Derivatives defined
A derivative is a financial contract whose value derives from an underlying asset — a stock, bond, commodity, currency, or index. Derivatives allow market participants to hedge risk, speculate on direction, gain leveraged exposure, and express views on volatility itself.
The major derivative types are futures (standardized contracts to buy/sell at a fixed price on a future date), options (the right but not obligation to buy or sell at a fixed price), swaps (exchanging cash flows based on different rates), and forwards (customized futures traded over-the-counter).
For equity and index traders, the most relevant derivatives are S&P 500 futures (ES, MES), equity index options (SPX, SPY options), VIX products (VIX futures, UVXY, SVXY), and single-stock options. Understanding these markets is essential because they often move before the underlying equity market.
Derivatives markets don't just follow cash markets — they often lead them. ES futures trade nearly 24 hours a day and react to news before the cash equity market opens. Options markets price in expected moves and reveal where large participants are positioning. Reading derivatives gives you information the candlestick chart alone doesn't show.
Why sentiment matters
Sentiment describes the collective emotional state of market participants — how bullish or bearish investors are at any given moment. At extremes, sentiment is a contrarian indicator: when everyone is maximally bullish and fully invested, there's no buying power left to push prices higher. When everyone is maximally bearish and heavily short, even a small positive catalyst can spark a violent short squeeze.
Sentiment doesn't predict timing — markets can stay overbought or oversold far longer than seems rational. But at historical extremes (90th+ percentile of bullishness or bearishness over a 5+ year period), the probability of a regime reversal is elevated enough to warrant adjusting exposure.

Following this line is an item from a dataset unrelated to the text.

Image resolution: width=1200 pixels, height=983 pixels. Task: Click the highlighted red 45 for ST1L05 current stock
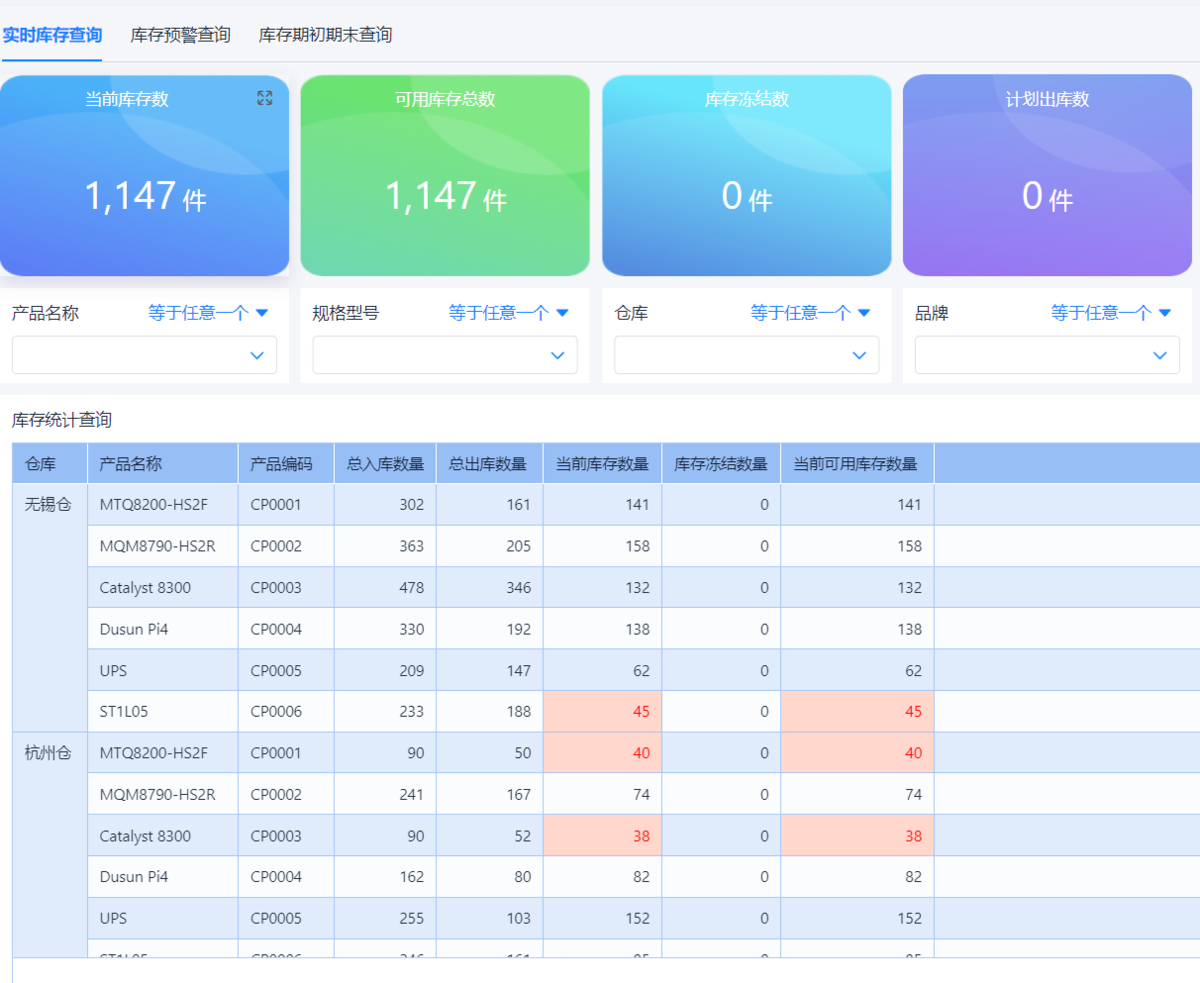click(x=638, y=712)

The tools of sentiment analysis: options positioning (put/call ratio, implied volatility, skew), positioning data (COT reports, CFTC reports), survey data (AAII investor sentiment, II Sentiment, CNN Fear & Greed), and fund flow data (investors buying or redeeming equity funds).
How they connect
Derivatives markets and sentiment indicators give you a picture of who is positioned how, and how much fear or greed is embedded in the current price. Combined with macro analysis (where in the cycle are we?) and order flow analysis (what is happening now at the execution level?), you have a complete framework.
The most actionable combination: macro says a regime is changing, sentiment is at an extreme, and order flow confirms the move beginning. All three aligning is rare but produces the highest-conviction setups.
In isolation, sentiment is almost useless as a timing tool. In context — after a macro shift, at an inflection point in earnings revision momentum, with order flow confirming — it becomes a powerful filter for distinguishing high-quality setups from noise.